> **EXTRAIT SOURCE**
Câbles sous-marins : mêmes enjeux que pour les routes maritimes d’autrefois
Les câbles sous-marins en fibre optique répondent à l’explosion de la demande de bande passante et représentent un véritable enjeu de développement, pour ne pas dire de guerre économique. Où se situe La Réunion dans tout ça ? Réponse : exactement comme au temps de la marine à voile !
C’était il y a moins de vingt ans : le premier câble en fibre optique à atterrir à La Réunion (Saint-Paul, « baie du meilleur ancrage ») est le SAFE (South Africa Far East), en 2001. Long de 13 104 kilomètres, il relie Penang (Malaisie) à l’Afrique du Sud et permet actuellement un flux de 130Gb/s (gigabits par seconde) car il a été entretemps upgradé. Orange a ensuite posé en 2009 le LION (Lower Indian Ocean Network), un câble long de 1 011 kilomètres qui permet un flux de 1,3Tb/s (1 térabit par seconde = 1000 Gb/s) entre Maurice, La Réunion (Sainte-Marie) et Madagascar (Tamatave). En 2011, le LION 2 est venu raccorder le LION 1 à Mombasa (Kenya) en passant par Mayotte (2 619 kilomètres). Ce câble de 1,3 Tb/s permet à Mayotte d’accéder à l’Internet haut-débit, mais il connecte surtout Maurice, La Réunion et Madagascar à toute l’Afrique et, via les autres câbles, à l’Europe et aux États-Unis.
Le câble METISS en cours d’installation
Orange a également mis en service le câble LION 3, qui relie Mayotte et la Grande Comores. Et l’île principale des Comores étant elle-même reliée au câble EASSy, on bénéficie d’une redondance qui renforce la fiabilité de tout le dispositif. En cas de panne, le débit est réduit mais pas interrompu car il peut emprunter l’itinéraire secondaire.

> **Items d'un jeu de données**
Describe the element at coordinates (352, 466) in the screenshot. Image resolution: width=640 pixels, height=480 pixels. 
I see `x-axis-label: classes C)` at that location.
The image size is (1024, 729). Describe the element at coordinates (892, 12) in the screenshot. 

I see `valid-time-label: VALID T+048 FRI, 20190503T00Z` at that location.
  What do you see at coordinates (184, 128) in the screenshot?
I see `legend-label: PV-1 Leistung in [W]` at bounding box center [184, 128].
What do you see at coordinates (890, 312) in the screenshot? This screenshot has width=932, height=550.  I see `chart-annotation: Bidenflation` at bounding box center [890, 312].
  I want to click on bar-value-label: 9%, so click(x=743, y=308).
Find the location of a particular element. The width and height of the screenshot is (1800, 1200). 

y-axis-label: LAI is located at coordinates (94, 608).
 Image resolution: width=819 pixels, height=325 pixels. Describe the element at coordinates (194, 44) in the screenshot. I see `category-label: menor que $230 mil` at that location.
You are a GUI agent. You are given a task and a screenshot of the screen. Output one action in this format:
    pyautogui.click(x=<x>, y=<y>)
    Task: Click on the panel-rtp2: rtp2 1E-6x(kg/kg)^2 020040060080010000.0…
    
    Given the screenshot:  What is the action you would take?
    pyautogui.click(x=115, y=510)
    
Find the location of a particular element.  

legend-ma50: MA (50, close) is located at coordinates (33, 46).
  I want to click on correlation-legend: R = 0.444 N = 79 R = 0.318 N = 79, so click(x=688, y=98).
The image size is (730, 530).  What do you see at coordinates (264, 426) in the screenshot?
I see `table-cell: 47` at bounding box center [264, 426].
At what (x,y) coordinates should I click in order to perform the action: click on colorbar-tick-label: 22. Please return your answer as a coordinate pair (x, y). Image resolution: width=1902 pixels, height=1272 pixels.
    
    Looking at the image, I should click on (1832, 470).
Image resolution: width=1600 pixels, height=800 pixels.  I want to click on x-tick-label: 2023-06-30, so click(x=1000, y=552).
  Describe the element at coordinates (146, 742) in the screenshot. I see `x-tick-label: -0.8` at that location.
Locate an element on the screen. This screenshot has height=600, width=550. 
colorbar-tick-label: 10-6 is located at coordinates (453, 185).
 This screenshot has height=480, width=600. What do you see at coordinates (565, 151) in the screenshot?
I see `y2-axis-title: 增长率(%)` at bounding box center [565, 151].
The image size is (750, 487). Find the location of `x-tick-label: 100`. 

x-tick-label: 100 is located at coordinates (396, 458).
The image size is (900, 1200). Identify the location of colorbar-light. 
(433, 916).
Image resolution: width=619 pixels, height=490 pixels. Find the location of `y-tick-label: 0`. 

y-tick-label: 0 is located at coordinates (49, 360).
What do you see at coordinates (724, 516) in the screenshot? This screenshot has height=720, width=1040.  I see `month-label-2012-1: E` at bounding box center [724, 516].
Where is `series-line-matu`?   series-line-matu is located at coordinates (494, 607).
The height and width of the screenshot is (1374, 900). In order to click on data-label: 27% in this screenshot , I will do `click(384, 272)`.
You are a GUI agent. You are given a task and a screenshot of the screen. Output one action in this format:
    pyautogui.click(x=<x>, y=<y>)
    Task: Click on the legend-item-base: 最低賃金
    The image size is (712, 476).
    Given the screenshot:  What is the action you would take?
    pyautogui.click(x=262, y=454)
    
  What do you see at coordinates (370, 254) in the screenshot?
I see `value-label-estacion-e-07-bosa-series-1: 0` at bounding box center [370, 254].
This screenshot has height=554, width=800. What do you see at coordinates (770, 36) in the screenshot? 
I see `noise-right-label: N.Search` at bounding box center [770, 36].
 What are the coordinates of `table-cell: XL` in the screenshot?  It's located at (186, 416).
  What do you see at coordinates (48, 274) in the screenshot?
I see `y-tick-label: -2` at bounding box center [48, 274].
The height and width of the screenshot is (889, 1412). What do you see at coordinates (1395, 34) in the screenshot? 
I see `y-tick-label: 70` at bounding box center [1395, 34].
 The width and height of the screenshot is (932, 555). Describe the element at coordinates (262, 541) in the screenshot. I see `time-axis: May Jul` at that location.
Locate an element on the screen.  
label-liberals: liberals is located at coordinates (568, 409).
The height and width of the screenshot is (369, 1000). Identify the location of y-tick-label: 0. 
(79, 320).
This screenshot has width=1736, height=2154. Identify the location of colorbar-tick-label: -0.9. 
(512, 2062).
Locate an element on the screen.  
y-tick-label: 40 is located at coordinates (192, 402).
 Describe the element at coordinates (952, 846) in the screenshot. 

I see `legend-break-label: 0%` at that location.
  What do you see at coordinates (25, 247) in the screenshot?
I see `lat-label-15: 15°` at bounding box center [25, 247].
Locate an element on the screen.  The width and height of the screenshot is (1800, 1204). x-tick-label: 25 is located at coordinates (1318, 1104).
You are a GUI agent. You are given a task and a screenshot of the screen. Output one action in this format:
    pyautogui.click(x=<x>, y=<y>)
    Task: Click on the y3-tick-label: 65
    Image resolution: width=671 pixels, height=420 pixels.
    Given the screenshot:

> **CONSIGNE**
Prolongez le texte sur les câbles sous-marins à La Réunion en reprenant juste après sa dernière phrase.

> **RÉPONSE RÉDIGÉE**
Un nouveau câble est en cours d’installation : le METISS (MElting poT Indianoceanic Submarine System). Il reliera en 2019 Maurice (Baie-du-Tombeau), La Réunion (Le Port) et Madagascar (Fort-Dauphin) à la côte est de l’Afrique du Sud (Durban). Ce câble de 3 000 kilomètres, permettant une vitesse de connexion de 24Tb/s, représente un investissement de 40 millions d’euros réunis par les six membres du consortium (Telma de Madagascar, CEB FiberNET et Emtel de Maurice, Canal+ Telecom, SFR et Zeop).
Autre projet dans les tuyaux : IOX (Indian Ocean Xchange Cable System), long de 8 850 kilomètres, prévu pour relier l’Inde (Pondichéry) à l’Afrique du Sud (East London) en passant par Rodrigues, Maurice et (après une hésitation) La Réunion. Le projet est porté par la société mauricienne IOX Cable Ltd en partenariat avec Alcatel Submarine Networks (ASN), filiale du groupe Nokia. Son débit annoncé est de 13,5 Tb/s. Le tronçon Maurice-Rodrigues sera même doublé avec le projet MARS (Mauritius and Rodrigues Submarine) lancé par Mauritius Telecom en mars 2018 en partenariat avec les Chinois PCCW Global et Huawei Marine. Le câble devrait être opérationnel en 2019. Débit annoncé: 16Tbit/s.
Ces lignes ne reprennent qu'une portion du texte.